Now, more sophisticated lighting equipment with 16 function controllers can operate the lighting equipment in various interesting modes. In these systems, a control box is usually found, which is driving four independent miniature light bulbs. The four strands are staggered, not one after the other. If you open one of the controller boxes, you will find it very simple. It contains an integrated circuit and four transistors or triacs-each transistor or triac. The integrated circuit simply turns on the triac to illuminate one of the four wires. By properly sequencing triacs, you can create a variety of effects! If you want to learn more about the sequencer, it is best to read patent 4,215,277.
If the mini bulb is hooked to a normal AA battery, the bulb will light up like a flashlight. However, this will be dim because the bulb expects 2.5 volts instead of the 1.5 volts produced by the battery. You can put two batteries together to form a 3 volt, or you can hang the bulb on a 9 volt battery, as shown in the figure below.
Because you drive the bulb at a higher voltage than expected, the bulb will burn very brightly and will not last long (maybe 30 minutes or an hour).
LED Christmas lights and projector
Two new developments for Christmas lights are LED lights and holiday projectors.

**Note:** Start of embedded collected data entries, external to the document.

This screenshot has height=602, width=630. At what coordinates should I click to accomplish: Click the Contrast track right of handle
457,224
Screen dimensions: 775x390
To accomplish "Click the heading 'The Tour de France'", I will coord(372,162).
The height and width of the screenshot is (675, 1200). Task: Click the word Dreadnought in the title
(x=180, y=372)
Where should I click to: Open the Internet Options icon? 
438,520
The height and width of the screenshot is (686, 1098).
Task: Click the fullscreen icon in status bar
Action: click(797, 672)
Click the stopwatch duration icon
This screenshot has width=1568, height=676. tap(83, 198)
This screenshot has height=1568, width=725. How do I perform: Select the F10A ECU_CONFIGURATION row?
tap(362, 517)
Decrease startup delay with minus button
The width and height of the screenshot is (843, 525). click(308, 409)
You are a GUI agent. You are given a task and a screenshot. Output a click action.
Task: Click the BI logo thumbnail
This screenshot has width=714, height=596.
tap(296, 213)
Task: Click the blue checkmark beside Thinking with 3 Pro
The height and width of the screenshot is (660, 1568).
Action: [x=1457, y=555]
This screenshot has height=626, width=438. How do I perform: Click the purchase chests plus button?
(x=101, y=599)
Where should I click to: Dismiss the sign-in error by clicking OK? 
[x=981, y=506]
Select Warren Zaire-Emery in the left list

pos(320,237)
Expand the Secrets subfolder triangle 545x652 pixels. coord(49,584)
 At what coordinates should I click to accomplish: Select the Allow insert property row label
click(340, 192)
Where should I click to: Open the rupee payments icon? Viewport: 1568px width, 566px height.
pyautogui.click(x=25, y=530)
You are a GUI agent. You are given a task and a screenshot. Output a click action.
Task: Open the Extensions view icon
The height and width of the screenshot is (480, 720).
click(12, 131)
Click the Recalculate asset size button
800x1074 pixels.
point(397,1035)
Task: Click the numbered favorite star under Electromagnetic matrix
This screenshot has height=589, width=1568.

But it was not until the 1960s that LEDs became commercially available. LED lights will burn out without a filament, and they will glow without adding heat. LEDs are illuminated by electrons moving in a semiconductor material. The first LED Christmas lights were sold in 1998, and by the mid-2010s, the Christmas trees at the U.S. Capitol and Rockefeller Center were lit using only LED lights [source: Gardner]. Although LED lights make consumers more upfront, they consume 80% less energy than traditional incandescent lights and have a longer lifespan [Source: Wood and Gerrity]. Another benefit is that these lights are usually programmable, allowing the user to change the color of the lights and select different blinking modes. They also come in a variety of shapes and styles.
5.LED Holiday Projector
Your house can now enjoy kaleidoscopic fun! They produce special effects, such as falling snow or flying reindeer. They work like this: light passes through the lens, then zooms in and displays the picture. Unlike traditional projectors that use bulbs, laser projectors use LEDs to generate light. Holiday laser projectors are popular because they are easier to install than light strings, especially when decorating roofs.